La neutralidad emiratí se desmorona en medio de presiones, visitas secretas y amenazas
Tras el 28 de febrero de 2026, las relaciones entre Emiratos Árabes Unidos e Irán entraron en una nueva fase de escalada, en la que la antigua fórmula de pragmatismo cauteloso dejó, en la práctica, de funcionar.
Formalmente, Abu Dabi declaró su neutralidad en la guerra que Estados Unidos e Israel lanzaron contra Irán y subrayó que no estaba proporcionando su territorio, su espacio aéreo ni sus aguas para ataques contra la República Islámica.
Sin embargo, el curso de la guerra mostró rápidamente que Teherán ya no creía en esas declaraciones. EAU sigue siendo un socio clave de EU en el golfo Pérsico, participante en los Acuerdos de Abraham con Israel y un importante centro financiero y logístico dentro de la infraestructura occidental en la región.
Por esa razón, en la percepción iraní, los Emiratos se parecen cada vez más a un integrante de una coalición antiiraní.
El símbolo central de la disputa sigue siendo la cuestión de Abu Musa, Gran Tunb y Pequeña Tunb, tres islas situadas cerca de la entrada al estrecho de Ormuz.

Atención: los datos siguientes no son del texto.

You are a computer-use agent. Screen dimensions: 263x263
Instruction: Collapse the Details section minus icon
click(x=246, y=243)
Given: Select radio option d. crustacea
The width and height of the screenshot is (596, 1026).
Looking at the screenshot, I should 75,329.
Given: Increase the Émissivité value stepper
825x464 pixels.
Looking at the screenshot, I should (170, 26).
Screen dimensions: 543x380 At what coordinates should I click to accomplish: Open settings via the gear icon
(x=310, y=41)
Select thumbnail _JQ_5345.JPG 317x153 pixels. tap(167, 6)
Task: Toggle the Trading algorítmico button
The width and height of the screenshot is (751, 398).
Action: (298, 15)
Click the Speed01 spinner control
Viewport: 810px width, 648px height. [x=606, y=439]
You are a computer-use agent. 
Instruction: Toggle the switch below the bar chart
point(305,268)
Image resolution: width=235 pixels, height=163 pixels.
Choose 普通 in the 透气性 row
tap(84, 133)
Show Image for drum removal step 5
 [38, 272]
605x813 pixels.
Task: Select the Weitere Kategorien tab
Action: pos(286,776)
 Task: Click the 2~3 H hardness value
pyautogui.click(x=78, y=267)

Irán estableció el control sobre ellas en 1971, poco antes de la creación de EAU. Desde entonces, los Emiratos consideran esas islas como territorio ocupado y exigen que la disputa se resuelva mediante negociaciones o arbitraje internacional.
Para Irán, el asunto está cerrado, ya que Teherán considera que las islas forman parte de su territorio. Para EAU, se trata de una herida no cerrada desde el nacimiento de la federación y de un recordatorio constante de su vulnerabilidad estratégica frente a un vecino más grande.